From the first line to the last, give the records again exactly.

Excerpted records:
§

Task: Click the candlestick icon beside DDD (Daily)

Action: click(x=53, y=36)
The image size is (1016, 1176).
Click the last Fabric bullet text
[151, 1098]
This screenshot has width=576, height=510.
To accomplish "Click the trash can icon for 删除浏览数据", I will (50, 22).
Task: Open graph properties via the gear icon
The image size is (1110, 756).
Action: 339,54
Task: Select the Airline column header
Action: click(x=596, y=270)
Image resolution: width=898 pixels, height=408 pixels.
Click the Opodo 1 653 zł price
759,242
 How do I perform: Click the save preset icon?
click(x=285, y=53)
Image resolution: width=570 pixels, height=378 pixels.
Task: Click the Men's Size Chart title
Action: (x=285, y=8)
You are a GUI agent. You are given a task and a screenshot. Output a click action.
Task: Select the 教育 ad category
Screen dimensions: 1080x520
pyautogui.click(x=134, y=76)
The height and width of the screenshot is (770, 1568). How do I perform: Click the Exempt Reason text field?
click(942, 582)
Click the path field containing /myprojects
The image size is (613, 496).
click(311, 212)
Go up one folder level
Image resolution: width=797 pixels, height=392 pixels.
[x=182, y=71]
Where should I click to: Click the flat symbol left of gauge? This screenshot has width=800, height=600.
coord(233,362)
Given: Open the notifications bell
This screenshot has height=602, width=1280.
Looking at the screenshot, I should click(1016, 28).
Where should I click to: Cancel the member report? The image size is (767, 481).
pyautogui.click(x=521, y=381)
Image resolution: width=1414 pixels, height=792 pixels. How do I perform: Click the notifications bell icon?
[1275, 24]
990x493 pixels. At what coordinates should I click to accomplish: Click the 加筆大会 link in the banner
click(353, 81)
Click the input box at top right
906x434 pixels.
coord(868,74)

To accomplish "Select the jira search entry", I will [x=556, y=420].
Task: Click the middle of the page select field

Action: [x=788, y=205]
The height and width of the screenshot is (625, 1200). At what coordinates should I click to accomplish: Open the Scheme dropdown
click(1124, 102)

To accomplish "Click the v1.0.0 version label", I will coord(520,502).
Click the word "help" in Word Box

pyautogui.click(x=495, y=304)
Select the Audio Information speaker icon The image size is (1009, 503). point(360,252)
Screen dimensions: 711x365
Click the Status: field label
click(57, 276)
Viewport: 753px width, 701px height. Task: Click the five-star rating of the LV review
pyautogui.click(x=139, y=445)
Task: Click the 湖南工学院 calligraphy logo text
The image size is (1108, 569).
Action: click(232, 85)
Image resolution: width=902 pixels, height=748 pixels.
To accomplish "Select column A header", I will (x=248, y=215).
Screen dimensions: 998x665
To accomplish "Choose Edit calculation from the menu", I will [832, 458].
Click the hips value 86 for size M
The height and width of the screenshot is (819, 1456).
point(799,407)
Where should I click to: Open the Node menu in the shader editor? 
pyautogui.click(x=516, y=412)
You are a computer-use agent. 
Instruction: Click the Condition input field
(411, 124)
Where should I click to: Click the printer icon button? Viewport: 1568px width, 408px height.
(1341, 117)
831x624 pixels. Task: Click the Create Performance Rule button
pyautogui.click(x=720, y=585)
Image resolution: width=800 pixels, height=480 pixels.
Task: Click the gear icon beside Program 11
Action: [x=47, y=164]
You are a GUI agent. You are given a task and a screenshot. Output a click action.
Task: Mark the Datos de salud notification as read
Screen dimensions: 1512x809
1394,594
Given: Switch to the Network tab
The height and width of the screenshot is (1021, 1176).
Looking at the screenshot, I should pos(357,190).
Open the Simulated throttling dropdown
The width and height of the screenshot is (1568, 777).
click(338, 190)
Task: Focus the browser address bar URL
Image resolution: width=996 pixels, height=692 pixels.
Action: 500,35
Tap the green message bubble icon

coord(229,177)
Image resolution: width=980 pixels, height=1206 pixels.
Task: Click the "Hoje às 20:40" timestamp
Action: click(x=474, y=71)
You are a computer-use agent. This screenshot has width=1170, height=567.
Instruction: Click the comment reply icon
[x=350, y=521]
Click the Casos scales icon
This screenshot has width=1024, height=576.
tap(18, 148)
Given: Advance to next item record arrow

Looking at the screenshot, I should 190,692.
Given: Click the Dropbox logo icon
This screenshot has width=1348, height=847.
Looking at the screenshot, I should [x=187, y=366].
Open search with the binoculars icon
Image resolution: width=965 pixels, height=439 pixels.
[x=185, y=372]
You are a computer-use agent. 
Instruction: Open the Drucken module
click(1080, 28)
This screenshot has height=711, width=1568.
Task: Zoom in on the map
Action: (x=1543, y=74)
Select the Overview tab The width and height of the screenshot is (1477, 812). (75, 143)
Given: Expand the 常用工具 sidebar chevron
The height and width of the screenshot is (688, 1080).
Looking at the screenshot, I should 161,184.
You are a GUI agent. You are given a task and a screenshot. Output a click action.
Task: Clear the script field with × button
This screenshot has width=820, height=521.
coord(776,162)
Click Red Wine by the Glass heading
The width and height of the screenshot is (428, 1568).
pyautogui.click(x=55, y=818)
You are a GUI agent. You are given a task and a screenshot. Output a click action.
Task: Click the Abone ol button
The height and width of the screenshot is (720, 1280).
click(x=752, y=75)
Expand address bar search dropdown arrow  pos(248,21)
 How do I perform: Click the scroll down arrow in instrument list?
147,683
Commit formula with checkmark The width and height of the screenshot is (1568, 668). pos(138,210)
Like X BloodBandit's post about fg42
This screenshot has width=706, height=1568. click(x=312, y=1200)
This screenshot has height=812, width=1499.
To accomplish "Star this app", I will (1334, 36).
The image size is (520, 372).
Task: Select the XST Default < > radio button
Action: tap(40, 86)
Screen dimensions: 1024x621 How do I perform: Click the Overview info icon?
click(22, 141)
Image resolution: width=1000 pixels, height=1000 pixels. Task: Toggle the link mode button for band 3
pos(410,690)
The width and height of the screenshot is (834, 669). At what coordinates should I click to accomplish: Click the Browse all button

§

Completed exercise:
Task: Click the candlestick icon beside DDD (Daily)

Action: click(x=53, y=36)
The image size is (1016, 1176).
Click the last Fabric bullet text
[151, 1098]
This screenshot has width=576, height=510.
To accomplish "Click the trash can icon for 删除浏览数据", I will (50, 22).
Task: Open graph properties via the gear icon
The image size is (1110, 756).
Action: 339,54
Task: Select the Airline column header
Action: click(x=596, y=270)
Image resolution: width=898 pixels, height=408 pixels.
Click the Opodo 1 653 zł price
759,242
 How do I perform: Click the save preset icon?
click(x=285, y=53)
Image resolution: width=570 pixels, height=378 pixels.
Task: Click the Men's Size Chart title
Action: (x=285, y=8)
You are a GUI agent. You are given a task and a screenshot. Output a click action.
Task: Select the 教育 ad category
Screen dimensions: 1080x520
pyautogui.click(x=134, y=76)
The height and width of the screenshot is (770, 1568). How do I perform: Click the Exempt Reason text field?
click(942, 582)
Click the path field containing /myprojects
The image size is (613, 496).
click(311, 212)
Go up one folder level
Image resolution: width=797 pixels, height=392 pixels.
[x=182, y=71]
Where should I click to: Click the flat symbol left of gauge? This screenshot has width=800, height=600.
coord(233,362)
Given: Open the notifications bell
This screenshot has height=602, width=1280.
Looking at the screenshot, I should click(1016, 28).
Where should I click to: Cancel the member report? The image size is (767, 481).
pyautogui.click(x=521, y=381)
Image resolution: width=1414 pixels, height=792 pixels. How do I perform: Click the notifications bell icon?
[1275, 24]
990x493 pixels. At what coordinates should I click to accomplish: Click the 加筆大会 link in the banner
click(353, 81)
Click the input box at top right
906x434 pixels.
coord(868,74)

To accomplish "Select the jira search entry", I will [x=556, y=420].
Task: Click the middle of the page select field

Action: [x=788, y=205]
The height and width of the screenshot is (625, 1200). At what coordinates should I click to accomplish: Open the Scheme dropdown
click(1124, 102)

To accomplish "Click the v1.0.0 version label", I will coord(520,502).
Click the word "help" in Word Box

pyautogui.click(x=495, y=304)
Select the Audio Information speaker icon The image size is (1009, 503). point(360,252)
Screen dimensions: 711x365
Click the Status: field label
click(57, 276)
Viewport: 753px width, 701px height. Task: Click the five-star rating of the LV review
pyautogui.click(x=139, y=445)
Task: Click the 湖南工学院 calligraphy logo text
The image size is (1108, 569).
Action: click(232, 85)
Image resolution: width=902 pixels, height=748 pixels.
To accomplish "Select column A header", I will (x=248, y=215).
Screen dimensions: 998x665
To accomplish "Choose Edit calculation from the menu", I will [832, 458].
Click the hips value 86 for size M
The height and width of the screenshot is (819, 1456).
point(799,407)
Where should I click to: Open the Node menu in the shader editor? 
pyautogui.click(x=516, y=412)
You are a computer-use agent. 
Instruction: Click the Condition input field
(411, 124)
Where should I click to: Click the printer icon button? Viewport: 1568px width, 408px height.
(1341, 117)
831x624 pixels. Task: Click the Create Performance Rule button
pyautogui.click(x=720, y=585)
Image resolution: width=800 pixels, height=480 pixels.
Task: Click the gear icon beside Program 11
Action: [x=47, y=164]
You are a GUI agent. You are given a task and a screenshot. Output a click action.
Task: Mark the Datos de salud notification as read
Screen dimensions: 1512x809
1394,594
Given: Switch to the Network tab
The height and width of the screenshot is (1021, 1176).
Looking at the screenshot, I should pos(357,190).
Open the Simulated throttling dropdown
The width and height of the screenshot is (1568, 777).
click(338, 190)
Task: Focus the browser address bar URL
Image resolution: width=996 pixels, height=692 pixels.
Action: 500,35
Tap the green message bubble icon

coord(229,177)
Image resolution: width=980 pixels, height=1206 pixels.
Task: Click the "Hoje às 20:40" timestamp
Action: click(x=474, y=71)
You are a computer-use agent. This screenshot has width=1170, height=567.
Instruction: Click the comment reply icon
[x=350, y=521]
Click the Casos scales icon
This screenshot has width=1024, height=576.
tap(18, 148)
Given: Advance to next item record arrow

Looking at the screenshot, I should 190,692.
Given: Click the Dropbox logo icon
This screenshot has width=1348, height=847.
Looking at the screenshot, I should [x=187, y=366].
Open search with the binoculars icon
Image resolution: width=965 pixels, height=439 pixels.
[x=185, y=372]
You are a computer-use agent. 
Instruction: Open the Drucken module
click(1080, 28)
This screenshot has height=711, width=1568.
Task: Zoom in on the map
Action: (x=1543, y=74)
Select the Overview tab The width and height of the screenshot is (1477, 812). (75, 143)
Given: Expand the 常用工具 sidebar chevron
The height and width of the screenshot is (688, 1080).
Looking at the screenshot, I should 161,184.
You are a GUI agent. You are given a task and a screenshot. Output a click action.
Task: Clear the script field with × button
This screenshot has width=820, height=521.
coord(776,162)
Click Red Wine by the Glass heading
The width and height of the screenshot is (428, 1568).
pyautogui.click(x=55, y=818)
You are a GUI agent. You are given a task and a screenshot. Output a click action.
Task: Click the Abone ol button
The height and width of the screenshot is (720, 1280).
click(x=752, y=75)
Expand address bar search dropdown arrow  pos(248,21)
 How do I perform: Click the scroll down arrow in instrument list?
147,683
Commit formula with checkmark The width and height of the screenshot is (1568, 668). pos(138,210)
Like X BloodBandit's post about fg42
This screenshot has width=706, height=1568. click(x=312, y=1200)
This screenshot has height=812, width=1499.
To accomplish "Star this app", I will (1334, 36).
The image size is (520, 372).
Task: Select the XST Default < > radio button
Action: tap(40, 86)
Screen dimensions: 1024x621 How do I perform: Click the Overview info icon?
click(22, 141)
Image resolution: width=1000 pixels, height=1000 pixels. Task: Toggle the link mode button for band 3
pos(410,690)
The width and height of the screenshot is (834, 669). At what coordinates should I click to accomplish: Click the Browse all button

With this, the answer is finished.